As it happens, we found they let End to Enders in free, so blood pressure down we entered, and then, photo taken, book signed, wife kissed, off I peddled, the first of what was to be 1068.8miles. Hey, it was freezing cold but it wasn’t snowing.
My day’s objective was to reach the Golant where my first encounter with a Youth Hostel awaited me. The first seven miles from Land’s End to Penzance was plain sailing, then the land got steadily hillier.
There is a world of difference between riding a bike with a wicker shopping basket over the front wheel and a bike fully laden with panniers front and back. It is so heavy you have to apply the brakes all the while going downhill or you will lose control of the beast and career into the first object that dares to get in your path. Going up the steep hills I was now experiencing you simply had to get off and push, which was much harder than cycling.
Forty miles into the ride and I was feeling good. I had passed St Michael’s Mount, then turned inland through the twisting narrow lanes to Penpol where I caught the river ferry to Trelissick. The last thirty miles were hard going. I stopped at a village called Tywardreath where a May Day fete was in full swing. Thank God for the hot-dog stall - I was starving. Fifteen miles later on I finally reached Golant Youth Hostel.
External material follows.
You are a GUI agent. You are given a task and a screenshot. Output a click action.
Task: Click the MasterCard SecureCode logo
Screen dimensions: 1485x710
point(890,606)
Now I don’t know if I’ve told you this but I LIKE A DRINK, and a Youth Hostel being what it is, the last amenity it is likely to possess is going to be a bar. Golant Y.H. is a beautiful white Georgian mansion which sits at the top of a hill overlooking the Golant estuary and guess what, it has a bar, one of the few in Britain I believe, certainly the only Y.H. I stayed at with alcohol on the premises - legally anyway.
When you arrive at a Y.H. you are asked to sign in, they then give you a white linen sheet like a shroud that you sleep in, which you take to your allotted room. I was shown the shower and bathroom and basically left to my own devices. I had the room to myself, which was a luxury that would not repeat itself for quite some time. I showered and went downstairs for my dinner, after which I managed one pint of lager. There were only three people staying at the Y.H., myself and two girls from America. This place was more like an hotel. I was asked what I wanted in my packed lunch for tomorrow [a service only certain Y.H. give] and was safely tucked up in bed by 7.30, absolutely knackered. 14 days to go.
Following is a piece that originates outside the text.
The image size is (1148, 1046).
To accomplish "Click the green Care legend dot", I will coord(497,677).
Distance covered - 72.6 miles.
Time taken - 7 hrs 43 mins
Average speed - 8.9 m.p.h
After breakfast I collected my packed lunch. This consisted of sandwiches, apple, orange, fruit bars, chocolate and a cake [you need to keep the calories topped up]. I loaded my bike, said goodbye to the manager and began the next day of my journey. There were two ferries to catch today, the first at Bodinnick within five miles of starting . I was soon out of Cornwall and into Devon. My legs were feeling surprisingly good but approaching the second ferry at Plymouth it started to rain. I carried on through Plymouth town centre where I had my first ‘tête-à-tête’ with cycling’s worst enemy
‘Over Dartmoor to Steps Bridge Youth Hostel near Moretonhampstead’ I replied.
‘We wouldn’t advise you to do that in this weather, or we will be sending out the search parties for you’ said the officer.
He was right - the sleet was turning to snow so I decided to take the quickest route available, the A38, a dual carriageway which in my opinion should be upgraded to a motorway as soon as possible to stop idiots like me from cycling down it. This was becoming farcical. I must have pedalled thirty miles or more as fast as my legs would take me down this God-forsaken road with the wind and snow blowing in my face, cars hooting as they went by. I was frozen to the bone. This is not what it was supposed to be like. Eventually I came to my turn-off and miraculously it stopped snowing.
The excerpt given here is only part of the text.